One of the ways that antibodies contribute to immunity is through their neutralizing capability, which is the ability to bind to the virus and block its entry into the cell, making it unable to infect and cause severe infection. A new study, published this month in Cell Reports, demonstrated that a class of antibody, called IgM, is critical in neutralizing SARS-CoV-2. The researchers identified that IgM was present in the blood of patients previously infected with the virus that causes COVID-19.
“What makes this finding particularly interesting is that IgM is not the class of immunoglobulin that is normally associated with strong, virus neutralizing activity,” said Gregory Dekaban, PhD.
The study was led by principal investigators Dr. Andrés Finzi, from the Université de Montréal and Renée Bazin from Héma-Québec.
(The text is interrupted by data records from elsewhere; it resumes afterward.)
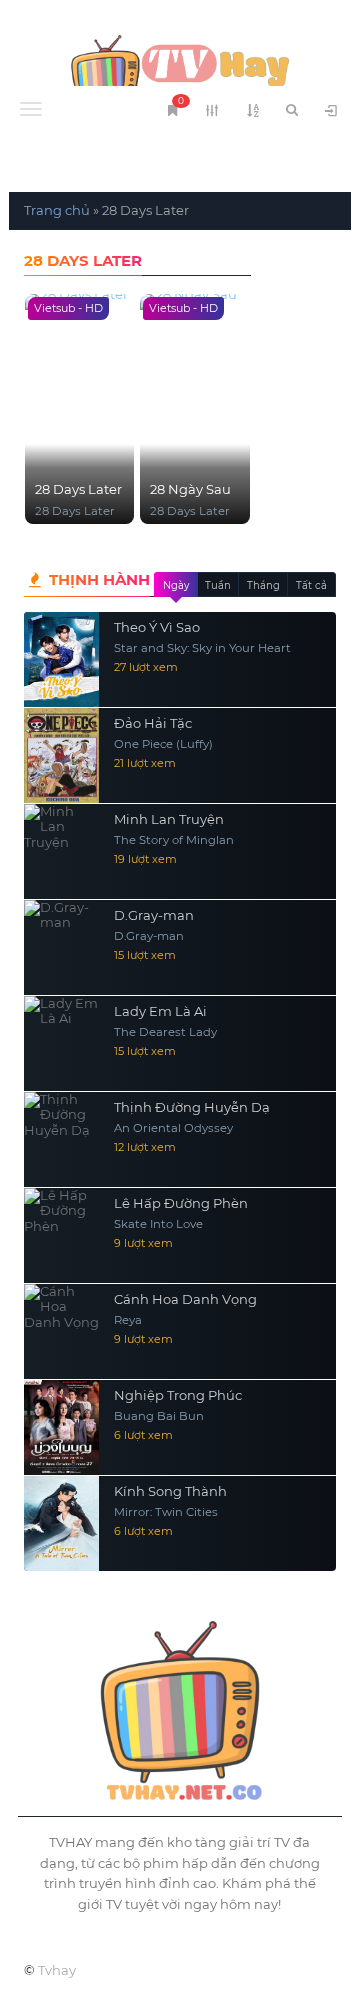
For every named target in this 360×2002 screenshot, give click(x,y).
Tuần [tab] (218, 585)
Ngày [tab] (176, 585)
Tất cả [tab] (311, 585)
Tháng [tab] (263, 585)
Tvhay (57, 1970)
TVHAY (180, 70)
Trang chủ (57, 210)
The work at Schulich Medicine & Dentistry was led by Gregory Dekaban, PhD, Chair of the Department of Microbiology & Immunology, Associate Professor Jimmy Dikeakos, PhD, and Postdoctoral Fellow, Corby Fink, PhD.
“We believe that these findings help us understand how our immune system responds to a SARS-CoV-2 infection,” said Fink. “By measuring the different classes of antibodies that our immune system generates following infection, we gain insight into which specific antibodies are most important to confer long-term immunity. We can use this information to assess how effective current vaccines are in inducing long-term immunity and to compare vaccine-induced immunity to the immune response our bodies launch following natural infection.”
The work using live, infectious SARS-CoV-2 virus was done inside the Containment Level 3 lab in the Imaging Pathogens for Knowledge Translation (ImPaKT) Facility at Western University and was done in collaboration with researchers across the country.
“During this pandemic, rapid research responses through shared knowledge are key,” said Dikeakos. “Mobilizing research resources and expertise across research institutions — government, biopharma and academic — to understand how this virus functions, is a critical requirement to ending the pandemic.”